Northern Kentucky makes strides in fight against heroin

President and CEO of the Northern Kentucky Chamber of Commerce Trey Grayson has helped lead the fight against his region’s heroin epidemic, earning praise from the director of the White House Office of National Drug Control Policy.

The Northern Kentucky Region, with more than 400,000 residents, saw heroin overdose admissions to area emergency rooms triple from 2011 to 2014 while the region’s acute Hepatitis C infection rate was 24 times the national rate, Grayson wrote in a recent Ripon Forum. A recent survey, Grayson wrote, showed that 36 percent of respondents in the region said that they know someone who has experienced problems with heroin while Kenton County Jailer Terry Carl estimated that as many as 80 percent of those in his jail were there on heroin-related offenses.

“Heroin is incredibly addictive and currently very cheap and plentiful, thus posing a problem for any town in America,” Grayson wrote. “Our region is particularly vulnerable given our population size; proximity to Chicago and Detroit, which serve as import hubs for the drug; and the lowest per capita allocation of federal and state funds for treatment of substance use and mental health disorders among Kentucky regions.

“We estimated that Kentucky’s price tag for heroin, alcohol and other drug abuse totaled more than $6 billion annually when considering crime, medical care, workplace accidents, and lost wages.”

Because of both the human and financial toll of the epidemic, the Chamber made passing a comprehensive heroin plan in 2014 one of its top legislative priorities, which it continued to stress in 2015.

As a result of its push, Kentucky is among the few states sharing a $2.5 million federal grant for the Heroin Response Strategy program that aims to aid federal, state and local authorities in coordinating drug enforcement operations, supporting prevention efforts, and improving public health and safety.

“We worked to bring together all of the diverse parties — representatives from government, law enforcement, treatment, advocacy and business communities — in an umbrella organization, the Northern Kentucky Heroin Impact Response Team, which issued a plan of action in November 2013,” Grayson said. “That plan is centered on four major strategies that are enveloped within a larger context of reducing the supply of drugs on the street and advocating for legislative enhancements that support the initiative: treatment, prevention, support and protection.”

While the state legislature failed to pass the plan in 2014, the comprehensive Senate Bill 192 passed the state Senate 34-4 and the House unanimously in 2015. S.B. 192 includes a Good Samaritan law giving immunity to those reporting an overdose to authorities and increases the availability of the overdose reversing drug Naloxone. Additionally, the bill increases penalties for trafficking across state lines.

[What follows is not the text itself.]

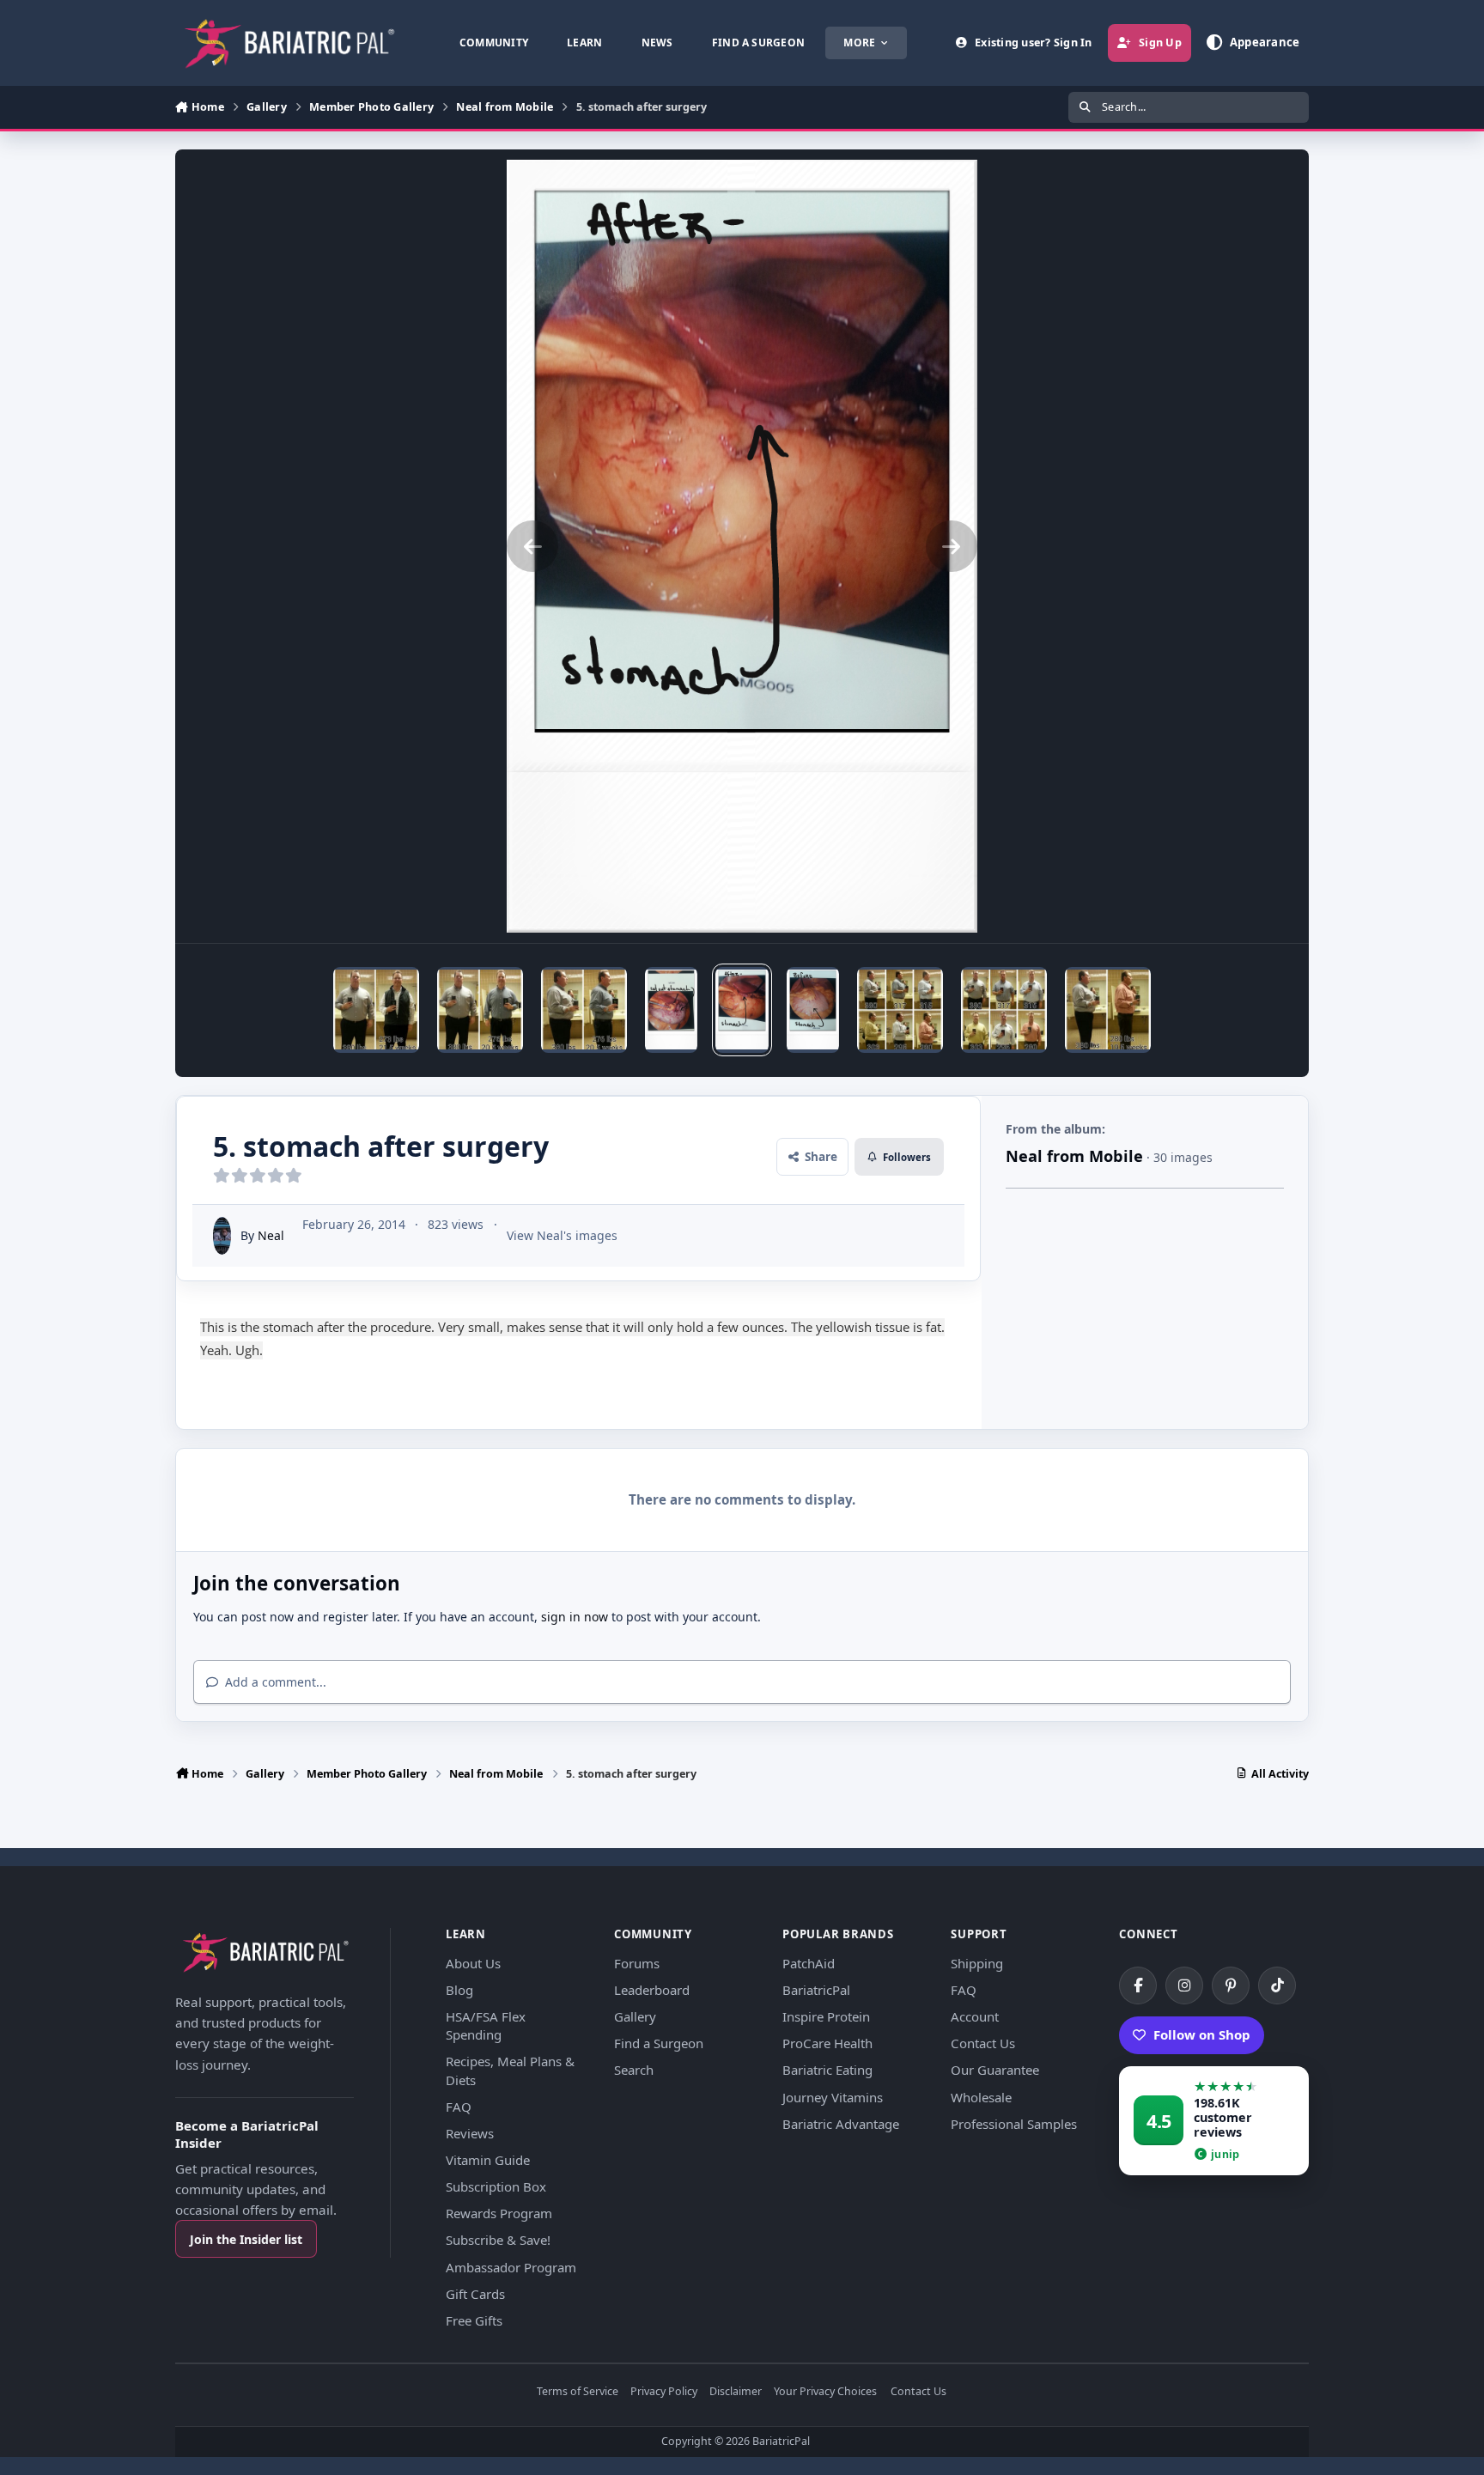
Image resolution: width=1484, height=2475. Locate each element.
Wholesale (981, 2097)
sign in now (574, 1616)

S.B. 192 also provides $10 million in funding during the first year and $24 million thereafter to improve substance abuse programs, speed up prosecutions and hire more social workers.

“Our community still has a tough battle in front of us,” Grayson said. “The disease of addiction, specifically heroin, is a tough opponent. The past few years have shown that when we come together, we can start to make a difference. But this battle is a long way from being over. In fact, in many ways, it has only just begun. We hope that other communities can benefit from our experience and get a jump start on this epidemic before it arrives, as it surely will.”